Step 3: Wait For it To Dry and Check Regularly
At this point, once you have applied the primer completely, you should let the primer dry completely. Depending on the type of primer, environmental conditions, and the surface that you are priming, you can determine the primer drying time. Keep checking to see if it has completely dried, and then move onto the next step of applying paint.
Step 4: Sand If Necessary
Now that your primer is ready and completely dry, it’s time that you sand it. This depends on how much you want to paint, the material, and whether you think the wall needs it. If you are working with a porous surface or one that might not accept a seamless coat of paint, only then should you sand the surface. However, typically sand is not exactly necessary.
How To Know When Primer Is Dry
The best way to know whether your primer is completely dry is to keep checking by touching the surface with your hands. If it is too sticky and wet, then you might need to wait a bit longer. If it’s not too tacky and not coming on your fingers, then your primer is ready for paint and completely dry.
But to be on the safe side, even after your primer feels dry and not too tacky, you should let it dry further for another thirty minutes before you apply paint.
Tips To Make Primer Dry Faster
If you are in a rush and want your primer to dry much faster, then you can consider some of the following tips to reduce the drying time:
- Run a humidifier, or fan in the room to increase ventilation
- Use a spray for applying primer because it leads to a thin coat, which takes less time to dry
- Increase the temperature in the room with a heater because that might reduce the drying time because of the high temperature
FAQs About Priming
By this time, you know everything about applying primer before painting, including how long it will take to dry, how to apply it, and how to increase the drying time. Here are some more commonly asked questions that people have about priming walls.
1. What Supplies Do I Need To Paint Over Primer?
Typically, you need a list of supplies for applying primer. Here are some of the things you might need. You might make omissions and additions depending on the size of the room and their availability:
- Paintbrush or roller
- Pain tray
- Tarps for the floor
- Masking tape
- Drop cloths
2. What Happens If You Paint Over Primer Too Quickly?
If you paint over primer too quickly, the entire surface will become wet, sticky, and tacky. The results of the paint might not appear apparent either, and it will not be long-lasting. You might need to remove the primer and paint and start all over again.
3. How Long Should Primer Dry Before Painting?

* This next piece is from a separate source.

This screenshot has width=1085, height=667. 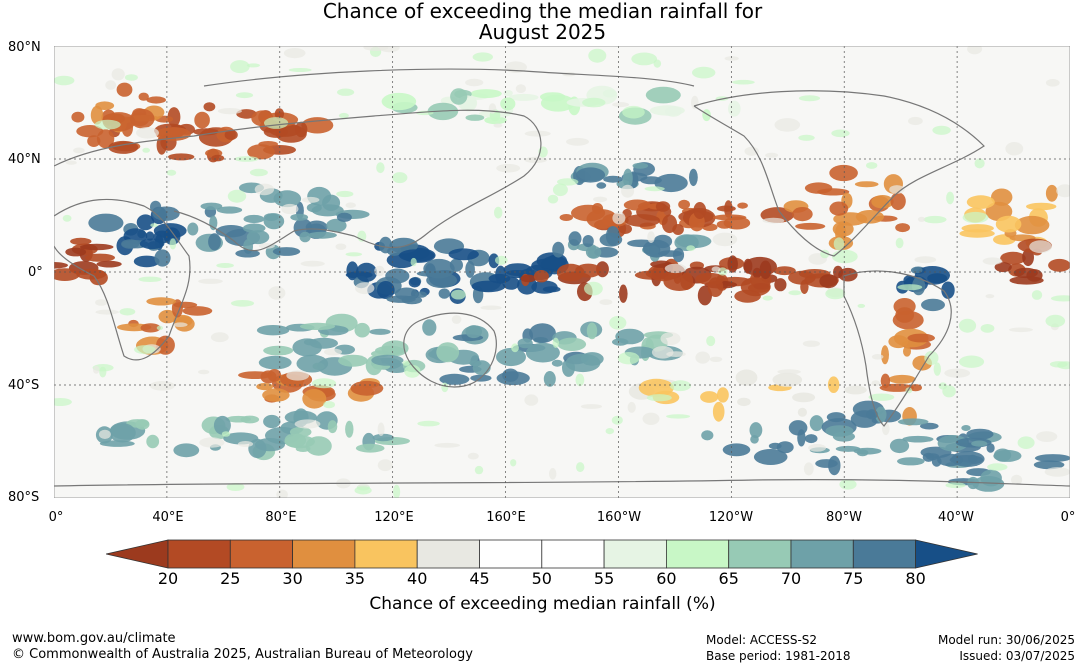 I want to click on footer-model-run: Model run: 30/06/2025, so click(x=1006, y=640).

That depends on a number of factors such as the temperature, humidifier, ventilation, coating thickness, the surface that needs to be primed, and the type of primer. Typically, it can take anywhere between half an hour to a few hours or an entire day. You will need to analyze these factors to get a better idea.

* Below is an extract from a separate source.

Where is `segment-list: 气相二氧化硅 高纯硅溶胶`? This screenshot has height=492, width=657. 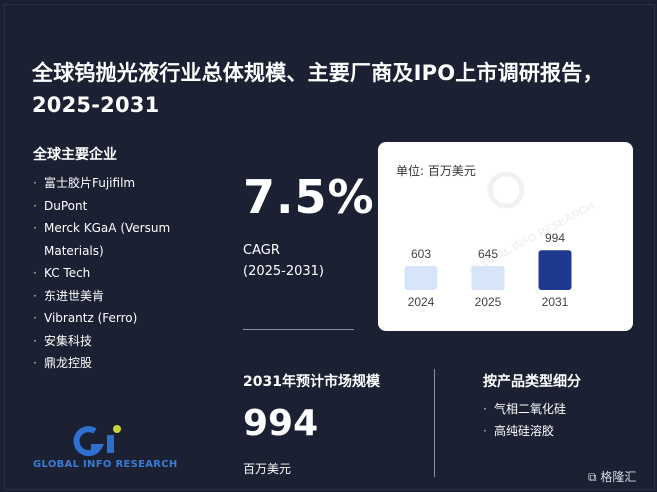 segment-list: 气相二氧化硅 高纯硅溶胶 is located at coordinates (524, 420).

4. Is My Project Done After Painting?
That entirely depends on the house project you have undertaken. Normally, people are done at this point, but they might want to apply a layer of gloss, patterns, textures, and even wallpapers. This is upon your preferences and the kind of end result you want.
Here is everything you need to know about primer before painting and their drying time. At this point, you are ready to begin your home project. Letting your primer dry and knowing how long it takes for it to dry is extremely crucial to the success of your paint job. It is important that you consider all the factors we have highlighted in order for a good application of paint. Good luck!